Earlier, it was eluded that Hitler, as part of being his own worst enemy, neglected in many cases to heed the advice of his staff, such as in the case of the occupation of Poland and the subsequent entanglements with Russia.
Hitler in fact had a second chance to avert war after his occupation of Poland, when he was given a deadline by Britain and the United States to vacate Poland or face possible military intervention.  Hitler was counseled on the advantages of less involvement in Poland, yet even in the face of many consequences and few tangible benefits to be gained, he still stood on the insistence that he was right and that his approach to the issue of Poland was in fact the best course of action.
What can be said of a man who has a great deal of responsibility, the potential to change the course of world history, and will not seek the advice, or heed the advice, of others?

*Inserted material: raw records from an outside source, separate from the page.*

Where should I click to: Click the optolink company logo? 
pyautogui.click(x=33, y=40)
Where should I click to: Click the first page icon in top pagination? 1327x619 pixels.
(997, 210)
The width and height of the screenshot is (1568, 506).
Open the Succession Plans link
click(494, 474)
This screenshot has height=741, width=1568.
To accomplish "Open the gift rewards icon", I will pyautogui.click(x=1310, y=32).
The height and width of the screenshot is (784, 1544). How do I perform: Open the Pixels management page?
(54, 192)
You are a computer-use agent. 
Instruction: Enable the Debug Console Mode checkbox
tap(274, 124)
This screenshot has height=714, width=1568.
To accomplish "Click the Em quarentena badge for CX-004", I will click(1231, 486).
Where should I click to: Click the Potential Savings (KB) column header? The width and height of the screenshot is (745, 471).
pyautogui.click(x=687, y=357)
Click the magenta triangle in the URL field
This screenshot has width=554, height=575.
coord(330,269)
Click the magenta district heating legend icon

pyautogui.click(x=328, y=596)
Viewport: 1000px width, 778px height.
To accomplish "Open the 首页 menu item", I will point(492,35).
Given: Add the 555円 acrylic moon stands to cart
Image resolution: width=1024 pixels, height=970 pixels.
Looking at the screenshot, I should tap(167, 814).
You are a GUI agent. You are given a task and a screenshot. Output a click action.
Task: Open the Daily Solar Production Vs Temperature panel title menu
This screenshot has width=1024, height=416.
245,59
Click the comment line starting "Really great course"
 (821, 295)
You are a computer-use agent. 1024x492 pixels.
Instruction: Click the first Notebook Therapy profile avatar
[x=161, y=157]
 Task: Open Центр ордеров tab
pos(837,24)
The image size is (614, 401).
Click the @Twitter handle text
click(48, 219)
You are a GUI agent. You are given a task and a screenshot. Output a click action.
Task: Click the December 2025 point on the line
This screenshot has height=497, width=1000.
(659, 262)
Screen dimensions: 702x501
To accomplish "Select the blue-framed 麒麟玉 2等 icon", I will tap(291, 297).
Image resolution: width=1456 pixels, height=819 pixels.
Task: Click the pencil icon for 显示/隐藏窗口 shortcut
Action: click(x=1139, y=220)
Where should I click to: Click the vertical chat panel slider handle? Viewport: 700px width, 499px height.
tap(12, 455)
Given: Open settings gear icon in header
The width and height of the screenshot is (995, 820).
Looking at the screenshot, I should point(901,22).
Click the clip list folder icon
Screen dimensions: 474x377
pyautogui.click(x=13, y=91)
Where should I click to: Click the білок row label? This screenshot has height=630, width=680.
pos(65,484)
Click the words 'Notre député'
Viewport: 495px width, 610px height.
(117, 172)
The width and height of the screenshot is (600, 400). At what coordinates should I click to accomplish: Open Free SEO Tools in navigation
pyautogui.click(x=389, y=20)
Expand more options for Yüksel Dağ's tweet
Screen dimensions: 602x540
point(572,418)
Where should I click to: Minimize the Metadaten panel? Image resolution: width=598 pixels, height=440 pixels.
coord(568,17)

This is indicative, many would argue, of serious personality flaws, and this is something that is hard to argue.  Perhaps one of the most shocking, almost to the point of being funny reasons that Hitler likely defeated himself is the fact that during the most pivotal moments of World War II, he slept- literally.
Hitler Slept Late
The title of the book which formed the thesis for this research actually has its basis in fact-Hitler did sleep late.  While this in itself does not sound like much to discuss, it is when the fact that Hitler slept late is placed in the context of some of the most important, pivotal moments in the German war effort.
The most glaring of these exists in the June 6, 1944 Allied invasion of the beaches of Normandy- D-Day, as it has come to be known.  On that day, as the German war machine sustained major damage, Hitler was nowhere to be found, as he had given explicit orders that he needed sleep and not to disturb him.
Additionally, once Hitler awoke and was told of the situation, accounts say that he was more concerned with entertaining visiting dignitaries than he was in responding to the attack; all of this occurred in the midst of additional information which indicates that Hitler knew the attacks were coming, and did very little to prepare for them or to respond once they came (Duffy).
The analysis of Hitler’s actions, inactions, attitude and skills make a compelling case for the defeat of Hitler by no other than Hitler himself.  The old adage of those who do not learn from history being condemned to repeat it is highly fitting when one looks at Adolf Hitler; for he had at his disposal experienced leaders and resources, but he chose to, ultimately, defeat him.
While it is impossible to know what would have happened if Hitler triumphed, we now know, in conclusion, what happened because he did not.
Works Cited

Duffy, James P. Hitler Slept Late: And Other Blunders That Cost Him the War. New York: Praeger Publishers, 1991.